*WRITTEN TASK 1:* Rewrite the records starting at the line containing "You are a computer-use agent. The" and ending at the line containing "pyautogui.click(x=132, y=115)", with "heading" replaced by "link" and everything else unchanged. Omit the pictures from your answer.

Goals of export_fig

1. Publication quality

   I wrote export_fig to produce nice looking figures for my PhD thesis and journal papers. The two standard MATLAB functions for exporting figures are saveas and print. Unfortunately, the quality of their default outputs just wasn’t good enough. For example, images in PDF outputs would be heavily compressed and I wanted control over image quality.
   eps2pdf (which is part of the export_fig package) takes a quality setting as input, and converts this into suitable settings for ghostscript to convert the EPS file to a PDF, allowing users to get much higher fidelity output. In addition, ghostscript also crops the figure border to the EPS bounding box, and embeds fonts in the PDF. This last feature is obligatory for some publications, and export_fig is sometimes recommended by conferences or journals for this reason. Control of JPEG quality is achieved by passing the quality option to imwrite in export_fig.m.
   In export_fig.m, I also added anti-aliasing for raster outputs (by exporting at a higher resolution and downsizing), and alpha-matting (by exporting with both black and white backgrounds to compute transparency) for PNG outputs. The alpha-matting feature allows textured backgrounds to show through the exported figure, which can be useful for presentation slides. Here is an image that demonstrates such alpha-matting:
   

   

2. WYSIWYG (what you see is what you get)

   Another issue with saveas and print is that, by default, they do not reproduce a figure exactly as it appears on screen. The dimensions change, the aspect ratio changes, the amount of whitespace changes, the background color changes, the axes ticks change, line dash lengths change, the fonts change, etc. All these changes are generally-undesirable side-effects of those functions.
   export_fig avoids these changes to the figure, ensuring that it gets exported as faithfully as possible to the on screen visualization. export_fig uses print under the hood, but changes various figure and axes settings to get the desired result. For example, in export_fig.m I call set(fig,'InvertHardcopy','off'), which ensures that the background color doesn’t change. I also set the axes Limits and Tick modes to 'manual', to ensure that axes don’t change. Similarly, in print2eps.m, I call set(fig, 'PaperPositionMode','auto', 'PaperOrientation','portrait') to ensure that the figure dimensions don’t change for vector outputs.

*RECORDS:*
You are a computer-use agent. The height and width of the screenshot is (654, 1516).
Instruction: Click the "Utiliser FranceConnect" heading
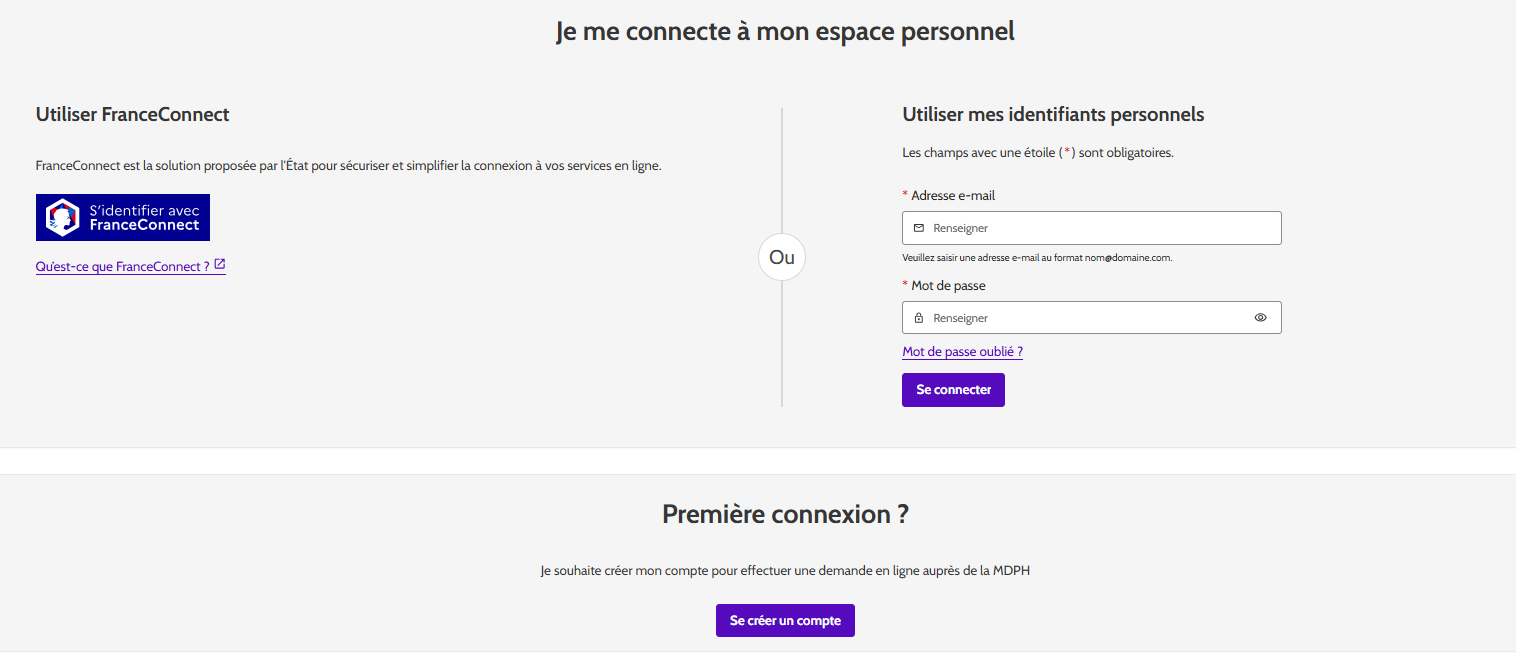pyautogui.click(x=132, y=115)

---

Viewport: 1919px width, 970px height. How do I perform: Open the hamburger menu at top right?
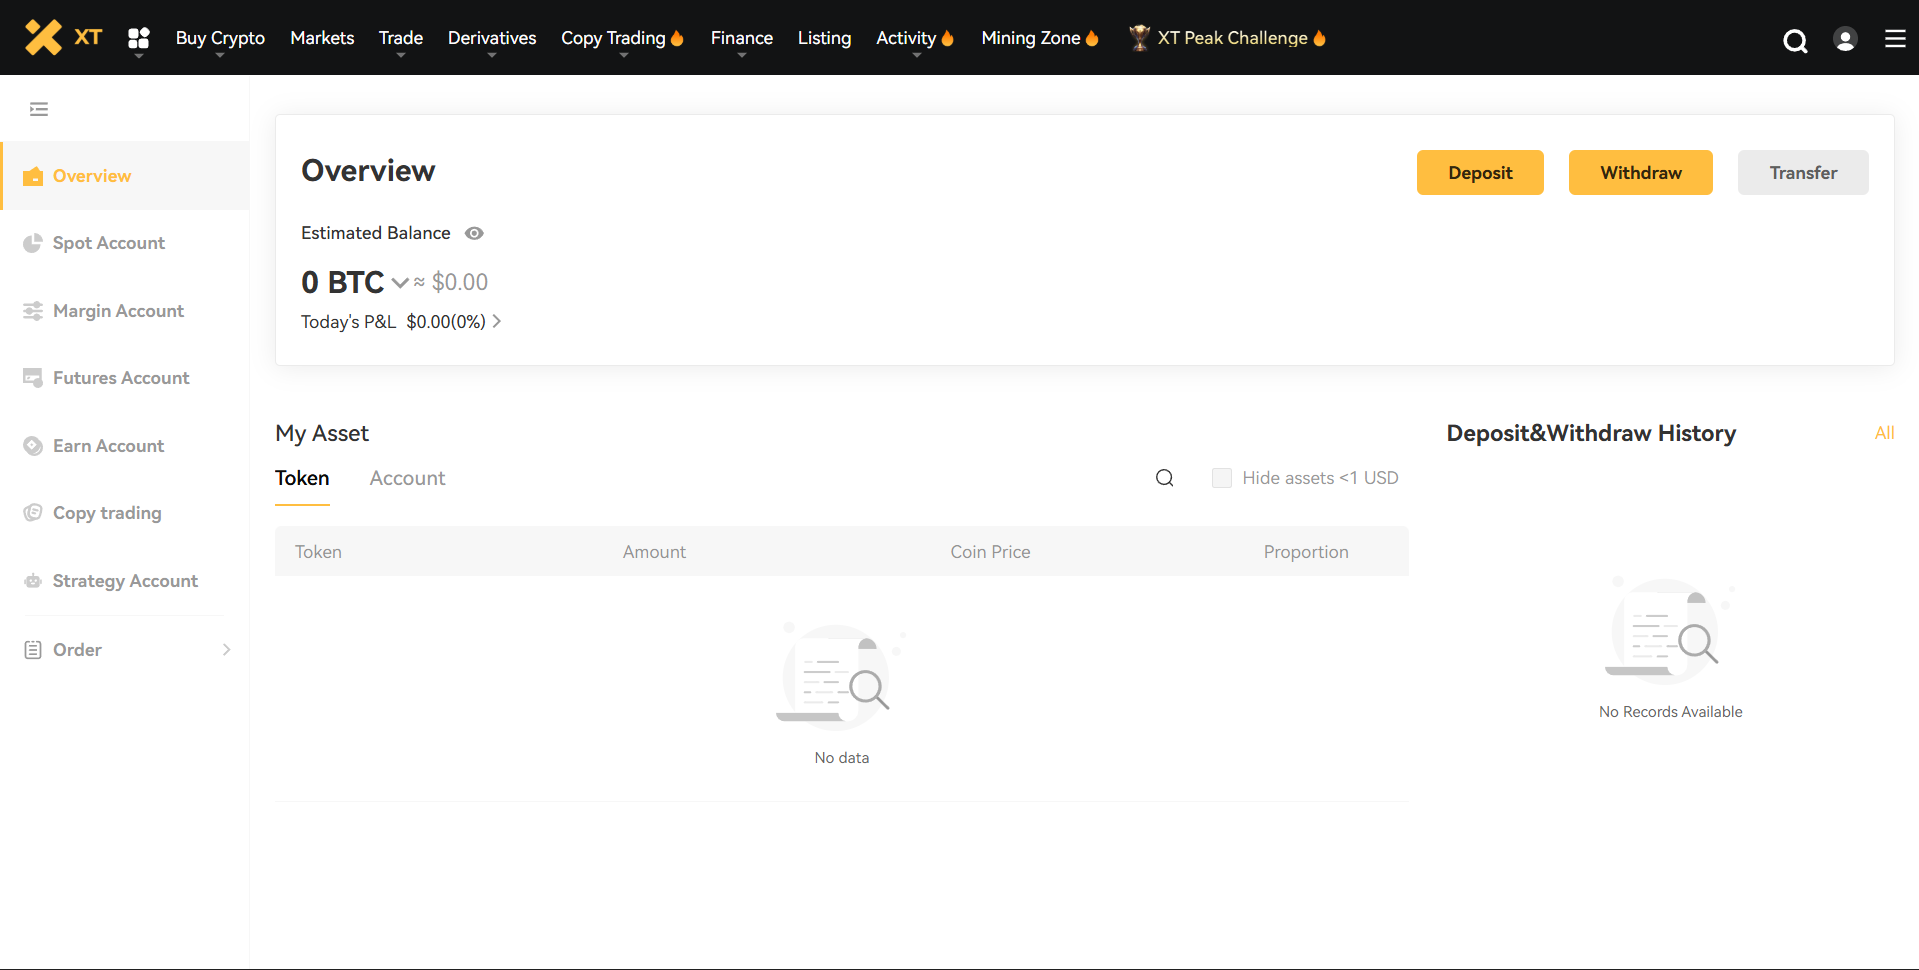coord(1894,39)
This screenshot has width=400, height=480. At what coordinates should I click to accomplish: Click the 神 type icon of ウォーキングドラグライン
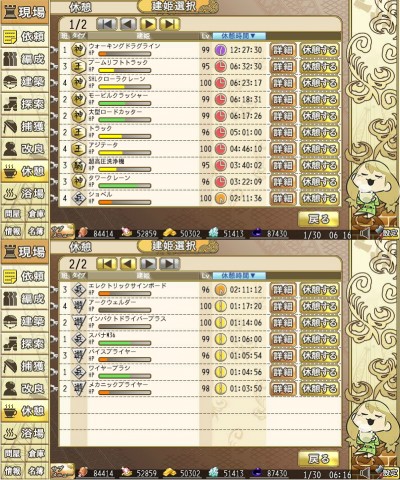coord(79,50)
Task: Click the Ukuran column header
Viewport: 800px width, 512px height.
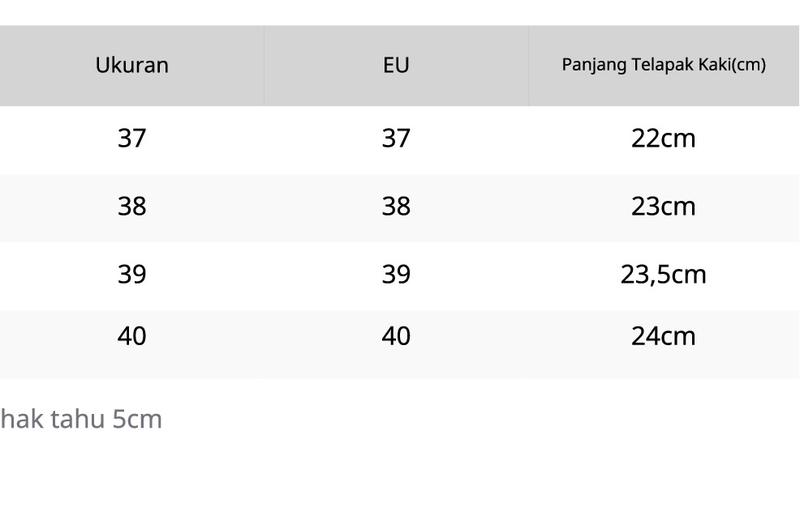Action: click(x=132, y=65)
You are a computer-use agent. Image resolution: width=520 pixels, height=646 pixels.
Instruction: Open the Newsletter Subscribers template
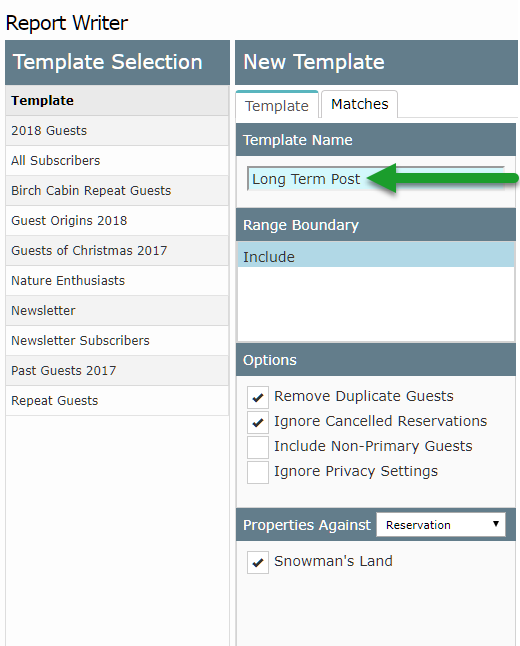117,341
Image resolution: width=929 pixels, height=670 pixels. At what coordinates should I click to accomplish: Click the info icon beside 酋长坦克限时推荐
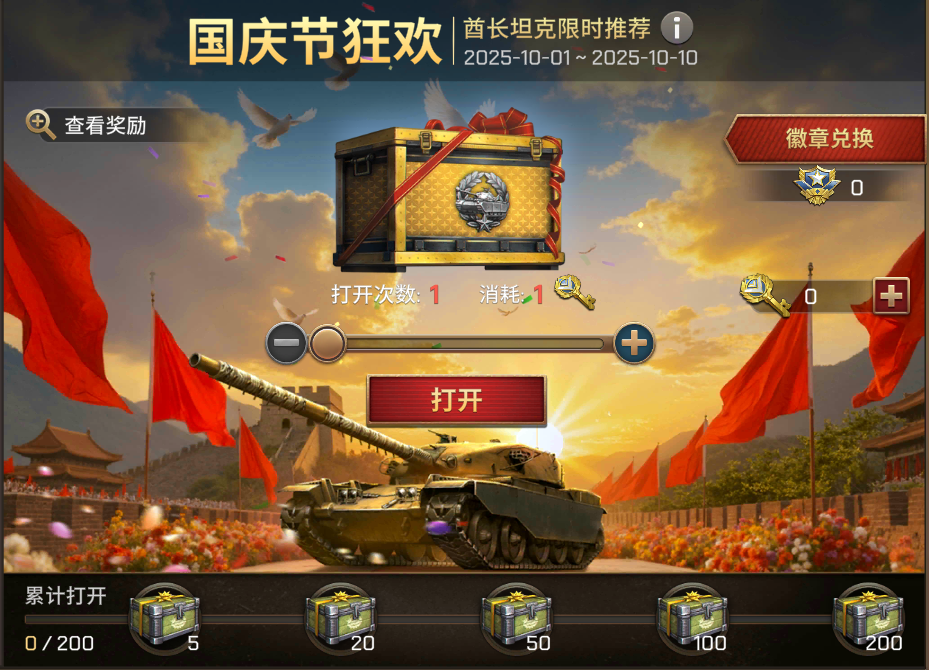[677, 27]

*WRITTEN TASK 2:* Recast the paragraph of the export_fig text that begins "eps2pdf (which is part of the export_fig package)" as a short bulleted list that keeps its main facts.

*CORRECT RESULT 1:*
You are a computer-use agent. The height and width of the screenshot is (654, 1516).
Instruction: Click the "Utiliser FranceConnect" link
pyautogui.click(x=132, y=115)

*CORRECT RESULT 2:*
- eps2pdf, part of the export_fig package, converts a quality setting into ghostscript settings for turning the EPS file into a PDF, giving much higher fidelity output.
- Ghostscript also crops the figure border to the EPS bounding box and embeds fonts in the PDF.
- Some publications require embedded fonts, so conferences or journals sometimes recommend export_fig.
- JPEG quality is controlled by passing the quality option to imwrite in export_fig.m.